> **Provided records**
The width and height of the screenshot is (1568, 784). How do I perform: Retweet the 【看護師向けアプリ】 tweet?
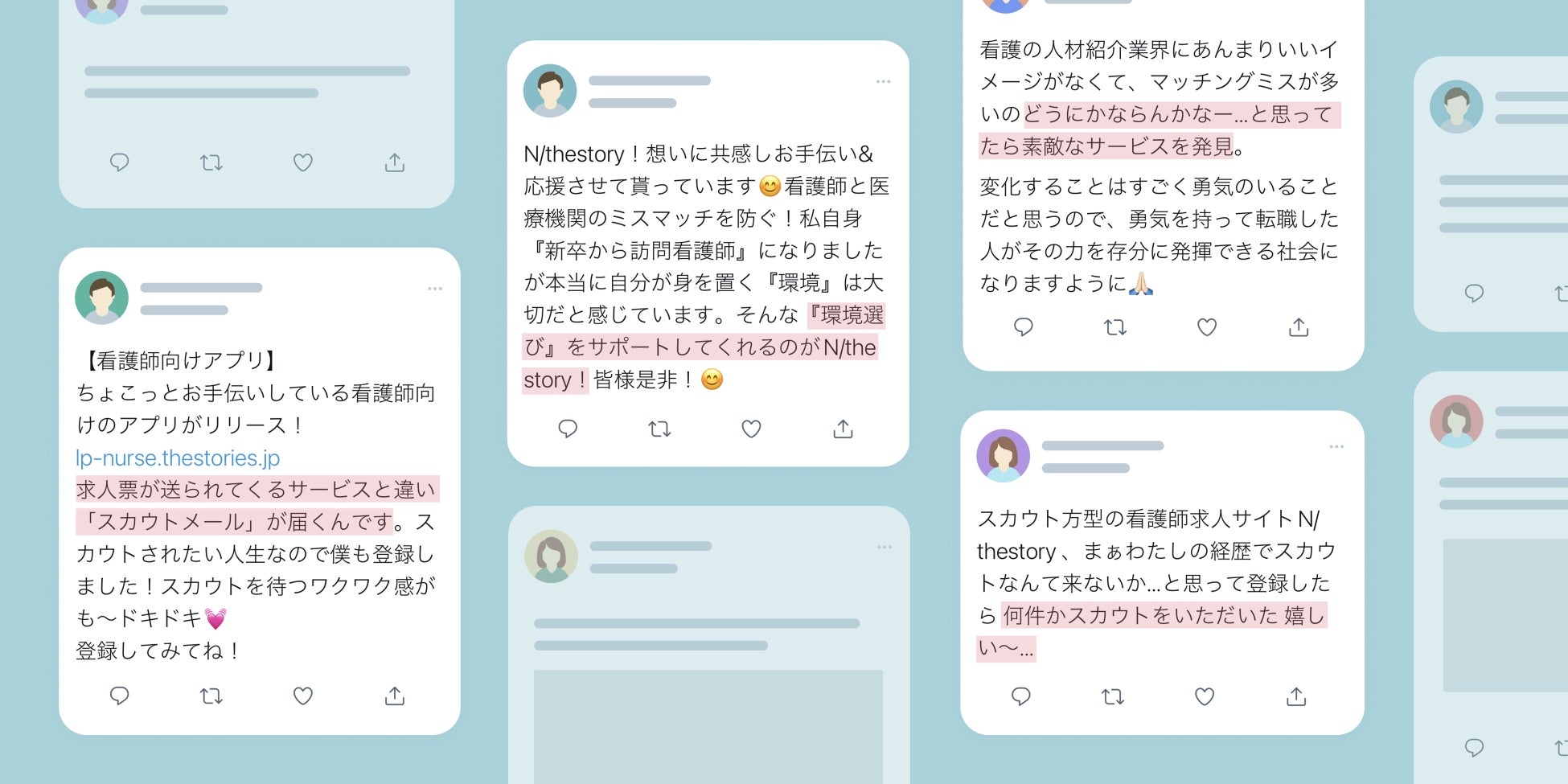click(211, 696)
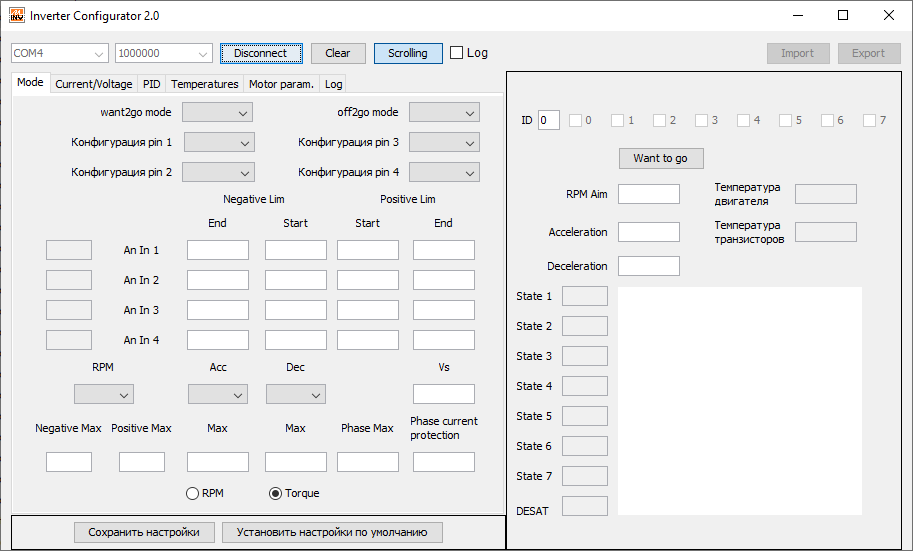
Task: Click the RPM Aim input field
Action: [x=648, y=194]
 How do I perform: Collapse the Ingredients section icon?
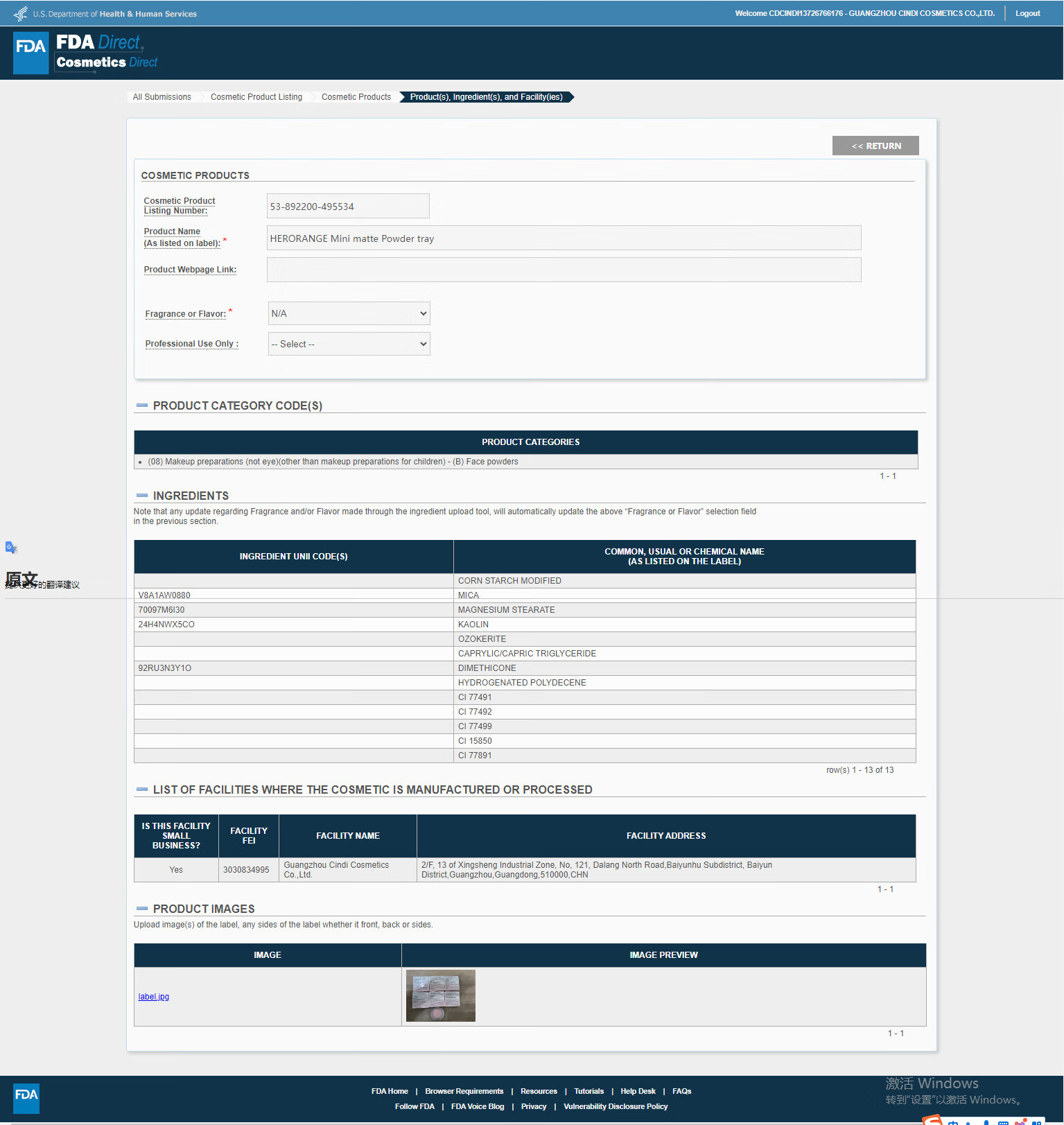142,496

> **Written problem**
Rewrite the listing from the line with "How do I perform: Collapse" through its end, putting "Instructions" in place of "Ingredients" and keeping everything else the same. Leave the pictures out.

> **Exercise solution**
 How do I perform: Collapse the Instructions section icon?
142,496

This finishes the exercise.